Astronauts chat with stars of 'The Martian'
Matt Damon, Jessica Chastain, Ridley Scott, and other actors from 'The Martian' spoke with astronauts aboard the International Space Station.
Real NASA astronauts just dropped a little spaceflight knowledge on the stars of the upcoming sci-fi film "The Martian," from 250 miles (400 kilometers) above Earth.
Matt Damon, Jessica Chastain and other actors from "The Martian" — as well as director Ridley Scott — got a chance to ask a few questions of Scott Kelly and Kjell Lindgren, the two NASA astronauts currently living aboard the International Space Station (ISS). You can watch the conversation in this new video, which NASA released today (Sept. 30).
The questions span a broad range of topics. For example, Damon — who plays Mark Watney, a NASA astronaut stranded and presumed dead on Mars — asked what Kelly and Lindgren did to prepare for their current mission aboard the ISS. ["The Martian" and NASA: Full Coverage]
Lindgren explained that, after being accepted as a NASA astronaut candidate, he trained for about 2.5 years to acquire basic space flying skills and knowledge. Then, he trained for another 2.5 years after being assigned to the current mission, learning, among other things, the Russian language, space-station systems and spacewalking procedures.
"So, in all, to get up here where I am today, there was about a five-year training flow," Lindgren said.
Scott inquired if the cramped quarters aboard the ISS ever result in "punch-ups" between astronauts.

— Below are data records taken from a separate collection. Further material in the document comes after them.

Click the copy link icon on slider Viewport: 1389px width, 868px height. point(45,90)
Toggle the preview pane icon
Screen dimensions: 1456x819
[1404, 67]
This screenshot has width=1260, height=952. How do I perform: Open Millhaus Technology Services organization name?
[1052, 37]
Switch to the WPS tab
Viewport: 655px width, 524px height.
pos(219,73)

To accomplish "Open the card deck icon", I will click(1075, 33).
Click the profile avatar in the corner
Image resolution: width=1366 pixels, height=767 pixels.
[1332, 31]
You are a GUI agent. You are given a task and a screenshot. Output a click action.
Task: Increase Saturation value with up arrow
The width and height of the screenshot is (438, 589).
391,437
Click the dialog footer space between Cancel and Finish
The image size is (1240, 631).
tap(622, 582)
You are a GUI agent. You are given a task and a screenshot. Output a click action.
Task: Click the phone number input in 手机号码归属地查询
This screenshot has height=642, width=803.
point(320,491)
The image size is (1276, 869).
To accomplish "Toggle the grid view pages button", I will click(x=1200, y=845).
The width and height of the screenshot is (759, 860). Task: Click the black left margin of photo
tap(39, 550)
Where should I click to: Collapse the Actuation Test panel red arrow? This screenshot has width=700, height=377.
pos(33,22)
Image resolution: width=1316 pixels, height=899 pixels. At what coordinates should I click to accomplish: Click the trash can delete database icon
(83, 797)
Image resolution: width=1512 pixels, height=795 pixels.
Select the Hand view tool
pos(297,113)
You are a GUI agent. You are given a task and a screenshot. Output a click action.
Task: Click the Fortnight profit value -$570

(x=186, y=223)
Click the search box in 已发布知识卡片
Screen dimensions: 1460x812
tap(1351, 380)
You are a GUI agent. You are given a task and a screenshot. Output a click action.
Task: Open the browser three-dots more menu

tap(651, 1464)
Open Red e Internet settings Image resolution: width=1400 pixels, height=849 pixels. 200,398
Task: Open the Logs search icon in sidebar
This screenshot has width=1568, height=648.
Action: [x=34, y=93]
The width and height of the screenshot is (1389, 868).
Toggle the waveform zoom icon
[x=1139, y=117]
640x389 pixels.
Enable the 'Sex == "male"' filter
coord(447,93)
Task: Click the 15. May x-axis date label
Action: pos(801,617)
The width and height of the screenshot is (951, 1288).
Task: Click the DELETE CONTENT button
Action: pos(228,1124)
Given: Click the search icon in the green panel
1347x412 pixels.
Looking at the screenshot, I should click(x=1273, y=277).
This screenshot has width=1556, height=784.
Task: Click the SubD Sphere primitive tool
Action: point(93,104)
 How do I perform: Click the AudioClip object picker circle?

"I've never encountered that kind of thing," Kelly responded. "NASA and their international partners do a pretty good job in vetting the people that they send up here, and we're all pretty, I think, easy to get along with, especially in this environment."
But, Kelly added, "those things do happen; I've heard stories of them happening, but I've never experienced it personally."
Kelly arrived at the space station in March, and Lindgren got up there in July. Kelly and cosmonaut Mikhail Kornienko are in the middle of an unprecedented yearlong mission that's designed to see how long-duration missions to faraway destinations such as Mars would affect astronauts physiologically and psychologically. Lindgren, on the other hand, is aboard for the typical six-month stint.
There are three other crewmembers currently aboard the orbiting lab, in addition to Kelly, Kornienko and Lindgren: Japan's Kimiya Yui and cosmonauts Sergey Volkov and Oleg Kononenko.
Chastain directed a playful question at Kelly, asking him about the "infamous task" pilots aboard NASA's now-retired space shuttle orbiter had to complete. (Kelly is a former shuttle pilot.)
Kelly explained that the pilot was responsible for maintenance of the shuttle's toilet.
"The reason they had the pilot do that is, it's such a critical task — because without a toilet, you're not going anywhere," Kelly said, smiling. "So they will only entrust that to the most talented and capable person on a spacecraft."
"The Martian," which is based on the novel of the same name by Andy Weir, hits theaters across the United States this Friday (Oct. 2). NASA officials and researchers served as advisers for the film, and the space agency is promoting "The Martian" as a way to help spread the word about its own plans to put boots on the Red Planet in the 2030s.